=== SOURCE MATERIAL ===

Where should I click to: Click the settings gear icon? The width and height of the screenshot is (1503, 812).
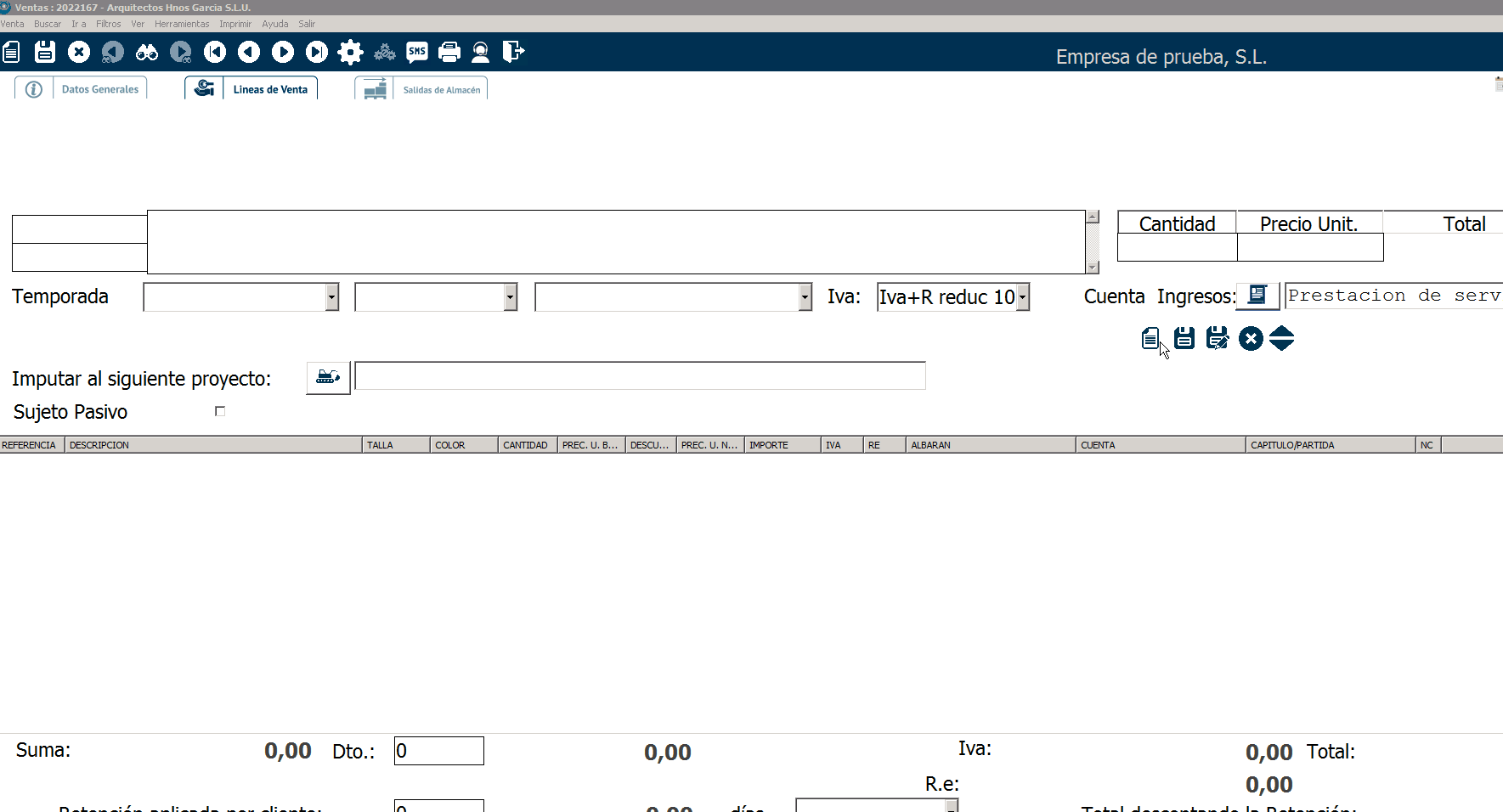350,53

==

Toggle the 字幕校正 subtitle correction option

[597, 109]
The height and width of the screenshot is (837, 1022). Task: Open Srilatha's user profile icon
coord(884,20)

--

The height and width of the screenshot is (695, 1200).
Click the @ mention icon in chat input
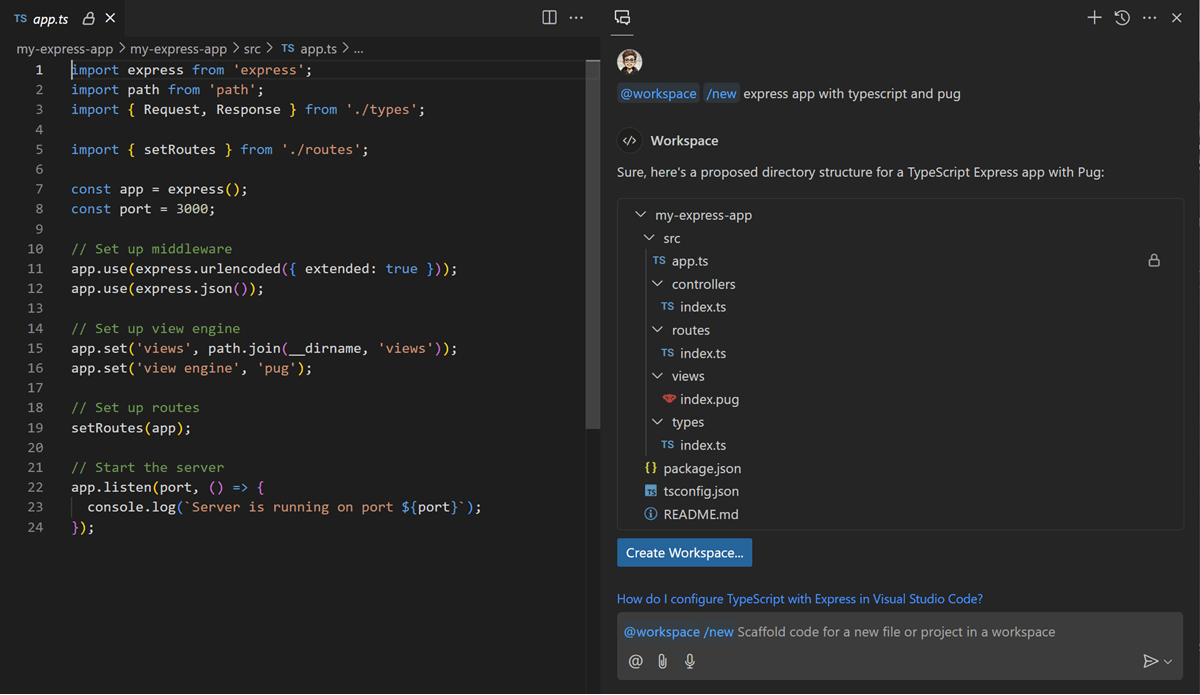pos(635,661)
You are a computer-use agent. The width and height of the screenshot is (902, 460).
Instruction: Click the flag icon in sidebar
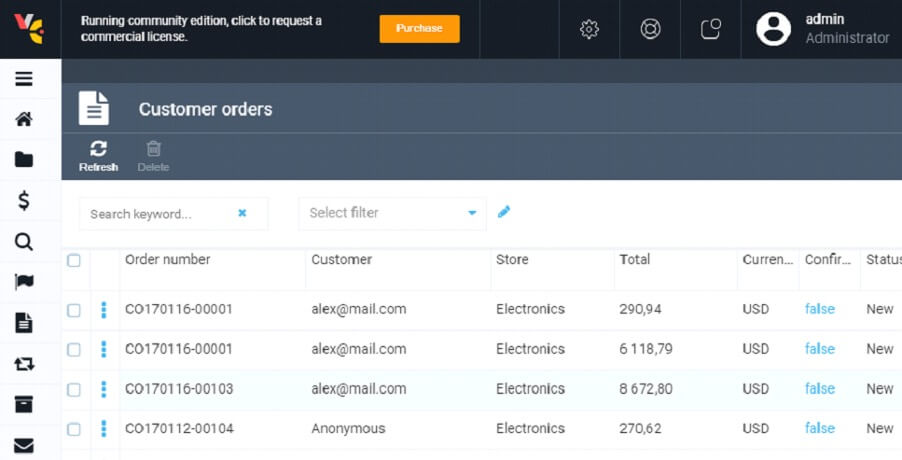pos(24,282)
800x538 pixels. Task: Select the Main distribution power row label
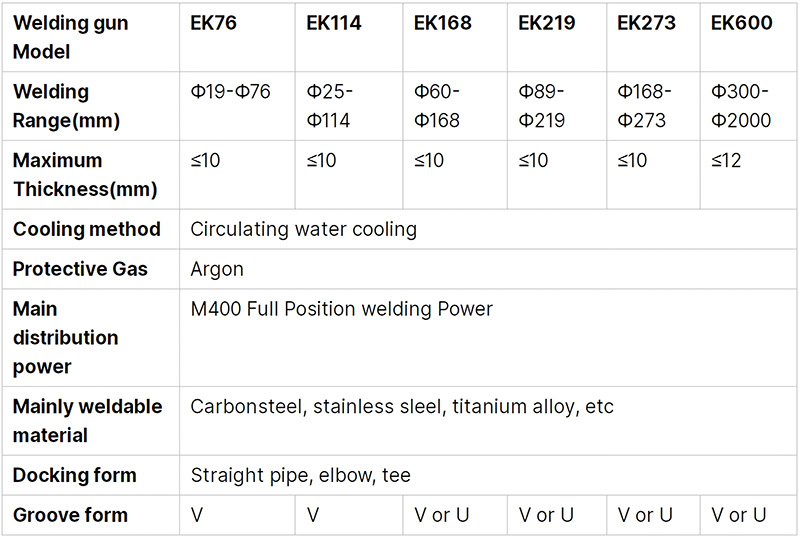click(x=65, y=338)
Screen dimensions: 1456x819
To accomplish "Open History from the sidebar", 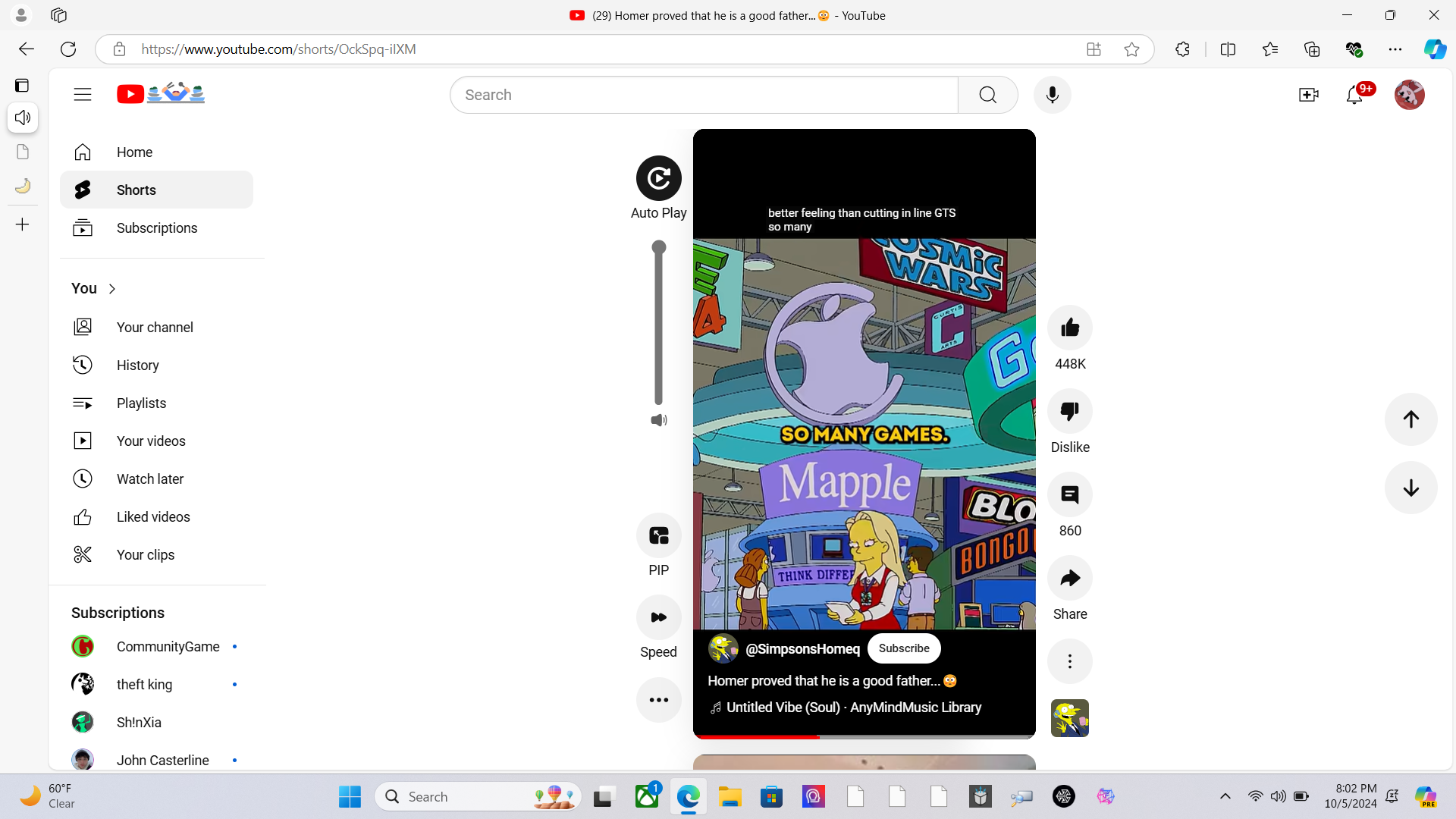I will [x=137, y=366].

=== WHAT IS ASKED ===
Please show every line in the data above that contains the string "Task", copying each such line in full.

=== SOLUTION TO THIS PROBLEM ===
The height and width of the screenshot is (837, 1022). Task: Open Srilatha's user profile icon
800x538 pixels. Task: Select the Main distribution power row label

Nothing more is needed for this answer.